● Records shown:
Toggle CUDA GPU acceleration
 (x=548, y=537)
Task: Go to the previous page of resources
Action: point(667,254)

==

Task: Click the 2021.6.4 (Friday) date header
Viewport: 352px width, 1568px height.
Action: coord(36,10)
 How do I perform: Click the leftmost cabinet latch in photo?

● Directions for this task: Could you repeat exactly the lines above from the line with "Viewport: 352px width, 1568px height." up to and including the line with "How do I perform: Click", and only those?

● Answer to this problem:
Viewport: 352px width, 1568px height.
Action: coord(36,10)
 How do I perform: Click the leftmost cabinet latch in photo?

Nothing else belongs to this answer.